Write the next part of the page on ocean acidification, starting right after its last sentence.

_Document segment_
——————
What is ocean acidification?
The ocean of the future will be warmer and more acidic: how will this affect marine life?
By Richard Black@_richardblack
Information on this page correct as of:
How ocean acidification happens
The ongoing absorption of carbon dioxide (CO2) by the oceans is changing the chemistry of seawater.
Acidity, alkalinity and pH
- The pH scale is a measure of how acidic (or the opposite, known as basic) a solution is
- pH is a logarithmic measurement of the concentration of hydrogen ions (protons) in a solution. More acidic solutions have more hydrogen ions
- A pH of seven is neutral (neither acidic nor basic)
- The lower the number below seven, the more acidic the water; the higher the number above seven, the more basic
The natural pH of seawater is 8.2, which is slightly alkaline. But as seawater absorbs carbon dioxide from the air, it produces a weak acid and pushes the pH lower. Since pre-industrial times, the average pH of the ocean surface has fallen by 0.1 units to 8.1, which represents about a 30% increase in acidity.
Scientists are confident these changes in ocean chemistry are unprecedented in at least the past 65 million years, and possibly the last 300 million years. As human activities release more CO2 into the atmosphere, ocean acidification is forecast to continue.
If emissions are constrained tightly in the next decade and then fall to zero in the second half of the century (Representative Concentration Pathway, or RCP2.6), ocean pH is projected to fall by a further 0.05 units by 2100. With very high emissions (RCP8.5), however, the drop could be more like 0.35 pH units. The latter represents more than a doubling in acidity.
These are global average figures, and there will be variations from place to place. For example, pH in the Norwegian Sea and the Greenland Sea is falling faster than the global average.
Despite being one of the most studied topics in marine science, ocean acidification is less well known than other aspects of climate change. According to a survey in 2016, only one-fifth of the UK public are aware of it.
Impacts of ocean acidification
Some species are more susceptible to ocean acidification than others. The biggest threat is to ocean creatures with shells and skeletons made out of calcium carbonate. Higher acidity compromises shell growth and can cause larva to develop abnormally. This already affects many seafood favourites such as oysters, cockles, scallops, clams, lobsters, crabs and shrimp.
——————
_Data section_
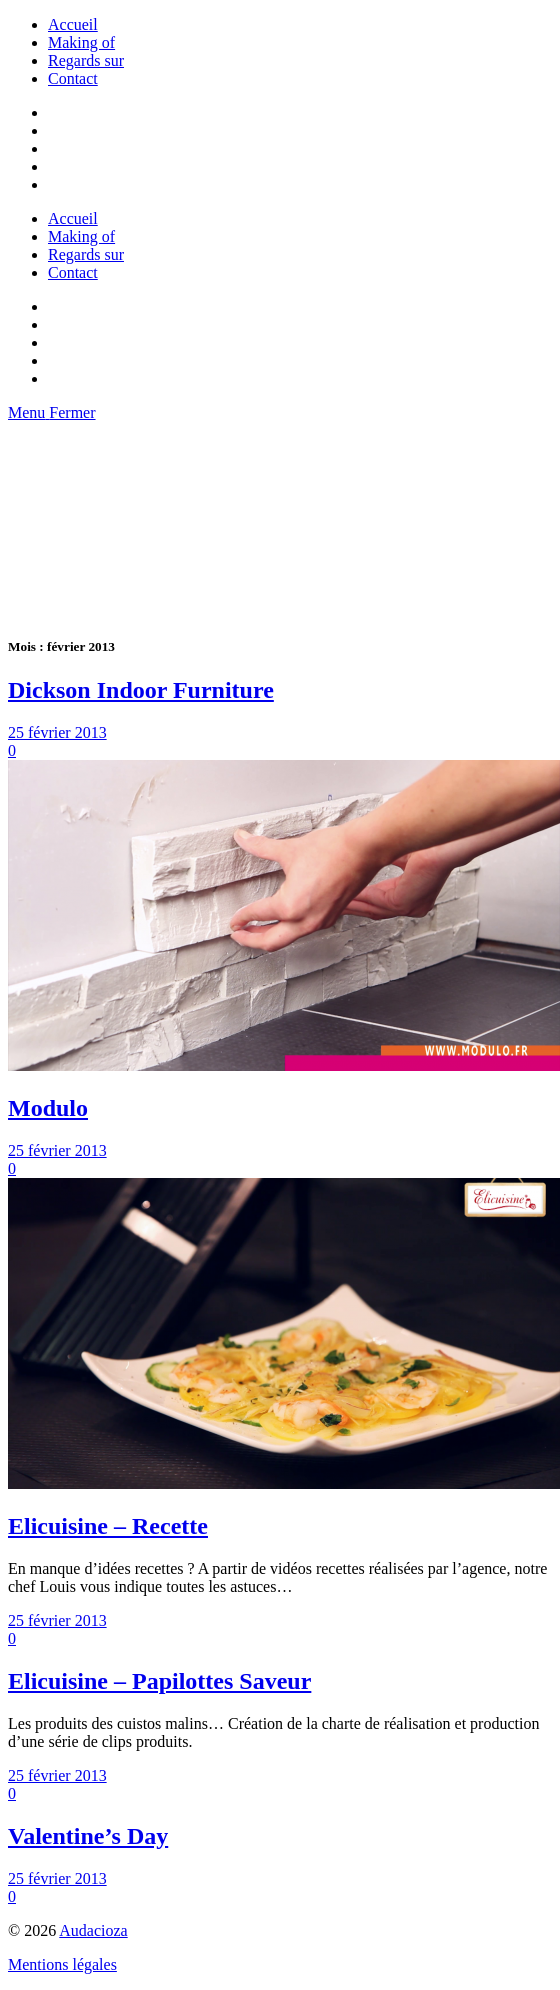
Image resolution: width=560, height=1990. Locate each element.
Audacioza (93, 1930)
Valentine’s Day (88, 1836)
——————
_Reply to the task_
Some places in the ocean are ‘natural laboratories’ for studying ocean acidification. Here, carbon dioxide bubbling into the sea from underwater volcanoes makes the water unusually acidic, mimicking the effect of human-caused ocean acidification.
One of these areas is off the western coast of Italy; a second is in Papua New Guinea. In both places, sea life is characterised by the absence of shelled animals such as coral, and domination by seagrasses.
Acidification also appears to impede the capacity of some fish to hunt and to sense predators, by affecting their senses of hearing and smell. Other animals such as sea urchins may also be affected directly, though squid appear to have better capacity to adapt.
Impacts of acidification will be felt all the way up the food chain. For example, marine snails (pteropods), whose shells are now thinning in Antarctic waters and off the US West Coast, are an important feedstock for fish, squid and birds.
Will coral reefs survive?
Coral reefs not only face acidifying seawater as more carbon dioxide enters the atmosphere, but also higher temperatures.
Warm water can cause coral reefs to ‘bleach’. This happens when coral polyps expel the algae that live in them, as a direct consequence of warming up. The coral turns completely white. If the algae are not quickly reabsorbed, the coral will die. Extreme heat can also kill the coral outright, leaving the reef no opportunity to recover.
Temperature increases of only 1°C above normal for a few weeks during summer can induce bleaching. Studies show reef growth has fallen by 30% since 1998 in the Red Sea and by 27-49% since 1975 in the Great Barrier Reef owing to warming and acidifying waters. Between 2016 and 2018, record temperatures triggered a global mass bleaching event, causing the Great Barrier Reef in Australia to lose as much as 50% of its shallow water corals.
This has led to warnings that the world only has a small ‘window of opportunity‘ to preserve coral reefs. Scientists predict that 10-30% of tropical coral reefs could survive if global warming is limited to 1.5°C but virtually all (99%) would be wiped out with 2C of warming.
Coral reefs contain thousands of fish species, and are essential spawning, nursery, breeding and feeding grounds. Estimates of the biodiversity of coral reefs vary but they are thought to rival terrestrial rainforests.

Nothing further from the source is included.